I have been waiting half an hour or more."
"There!" cried the captain, squeezing Elsie's arm, "that comes of using
so many unnecessary explanations. I ought to have adopted the
recognized Jack Tar method and just grabbed you round the waist without
ceremony. I wonder where Boyle is. He and Christobal take the first
watch, and it must be two bells, or later. I will hunt them up.
Good-by, sweetheart. Meet you at supper in ten minutes."
It was a strange and peculiar fact that Boyle had cornered Christobal
in the saloon, and had insisted on telling him various remarkable
anecdotes concerning the one-legged skipper of the _Flower of the
Ocean_ brig. It was still more odd that when Christobal yielded to a
fit of unwonted and melancholy silence after learning from Suarez that
the senor captain had been talking to the senorita for a very long time
on the promenade deck, Boyle should feel inclined to sing.

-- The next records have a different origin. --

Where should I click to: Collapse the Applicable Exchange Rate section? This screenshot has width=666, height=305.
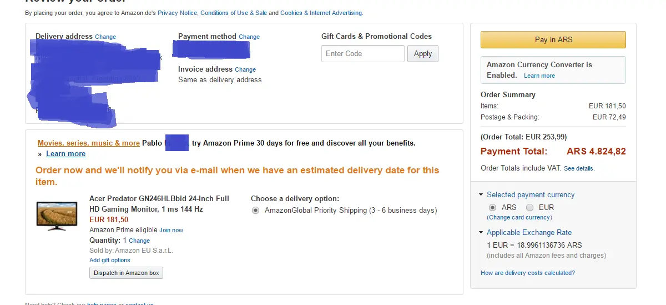(481, 233)
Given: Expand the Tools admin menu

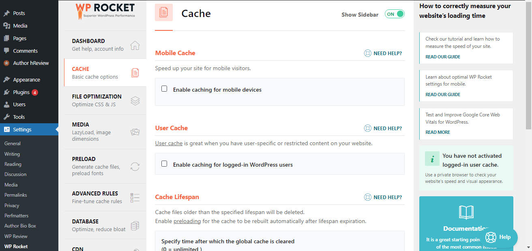Looking at the screenshot, I should click(x=19, y=117).
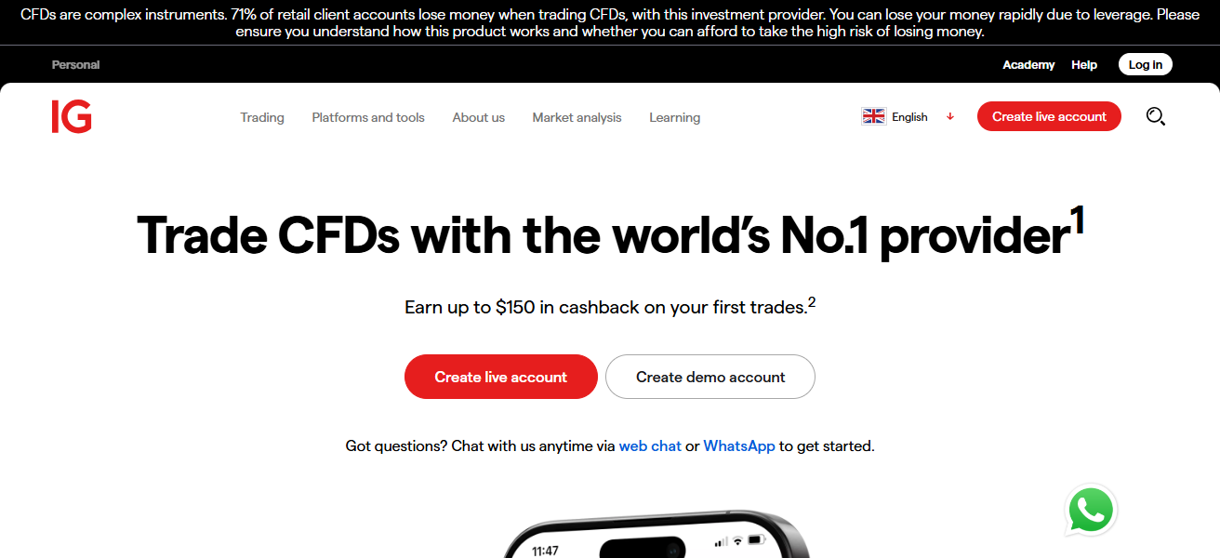1220x558 pixels.
Task: Click the UK flag icon
Action: 874,116
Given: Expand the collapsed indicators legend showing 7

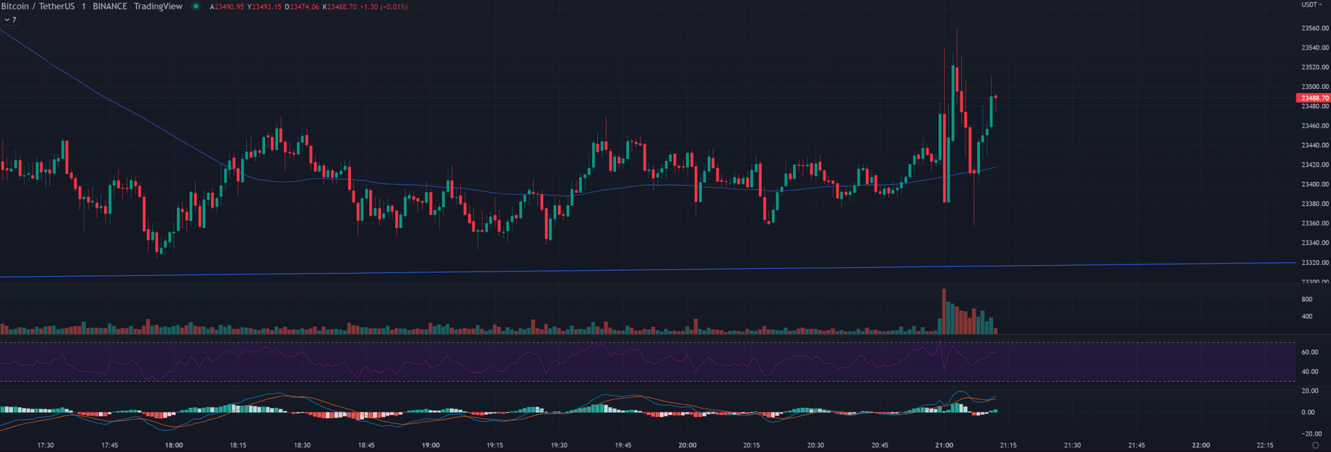Looking at the screenshot, I should tap(10, 20).
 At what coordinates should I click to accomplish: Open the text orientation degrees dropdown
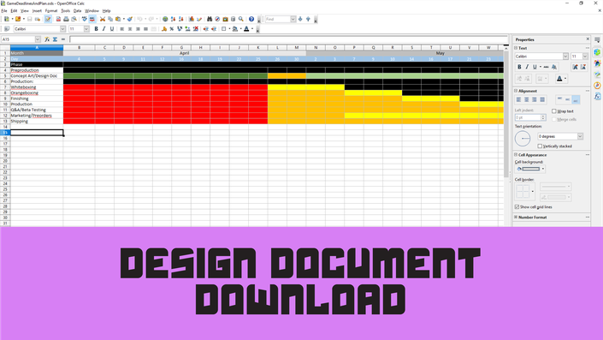tap(580, 136)
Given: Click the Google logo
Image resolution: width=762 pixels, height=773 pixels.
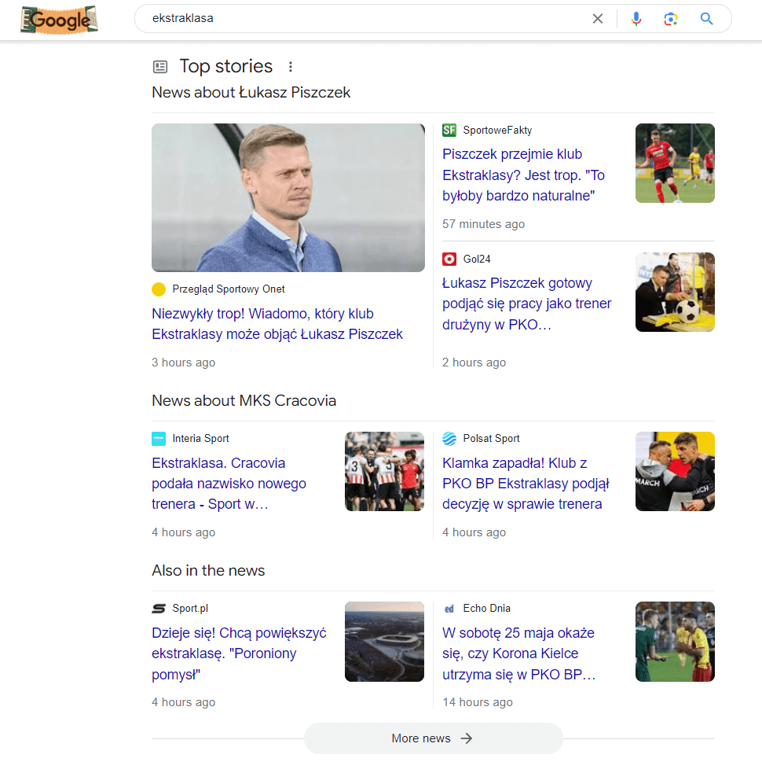Looking at the screenshot, I should [x=59, y=19].
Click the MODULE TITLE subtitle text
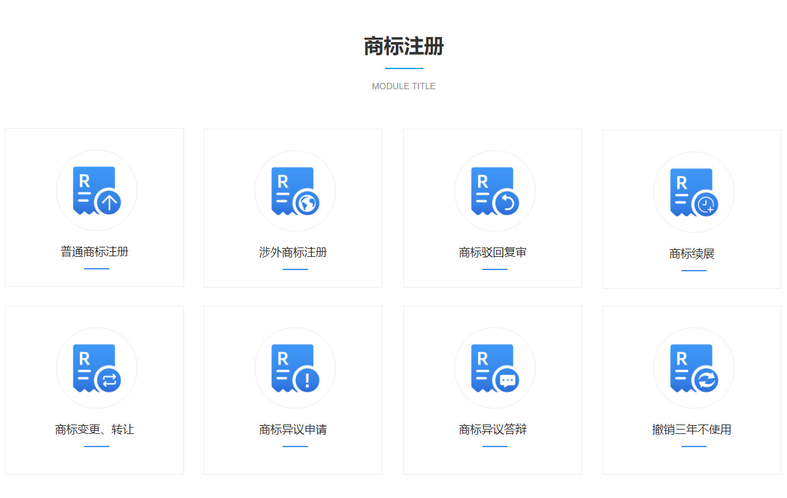Image resolution: width=787 pixels, height=498 pixels. (404, 86)
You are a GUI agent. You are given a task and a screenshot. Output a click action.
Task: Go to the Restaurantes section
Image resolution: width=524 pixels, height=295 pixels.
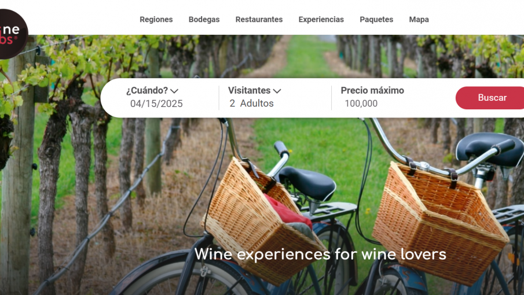click(259, 19)
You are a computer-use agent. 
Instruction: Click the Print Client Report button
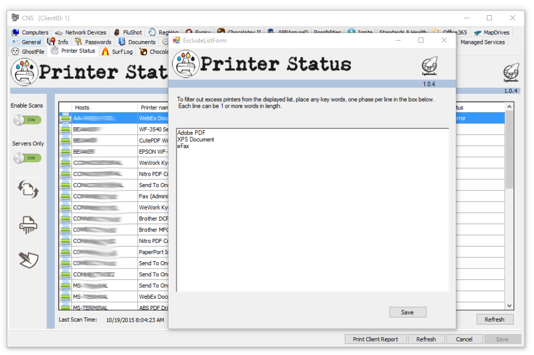pos(375,339)
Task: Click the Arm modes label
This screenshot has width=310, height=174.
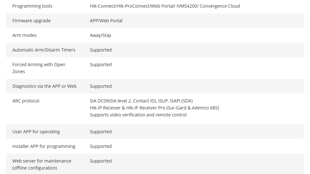Action: click(24, 35)
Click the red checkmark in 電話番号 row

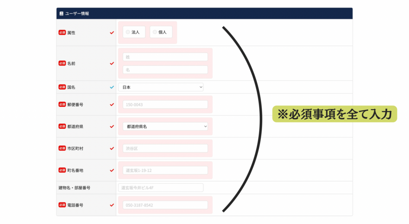[x=112, y=205]
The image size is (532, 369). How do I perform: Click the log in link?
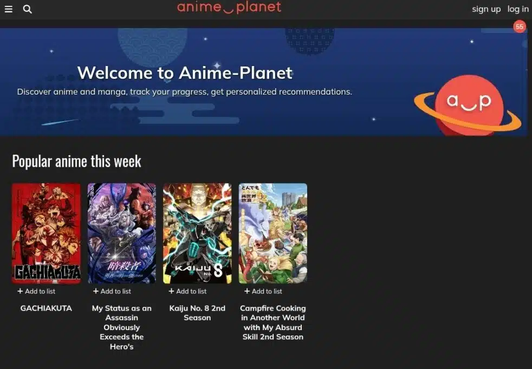(518, 9)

The chief officer's musical attainments were not of the highest, and
his repertory was archaic. But there must be some explanation of his
unwonted and melancholy chanting. He always spoke of Elsie with the
utmost admiration, and it was no secret that he rendered Courtenay a
sort of hero-worship hidden under the guise of an exaggerated belief in
the good luck which followed the captain of the _Kansas_ in all his
doings.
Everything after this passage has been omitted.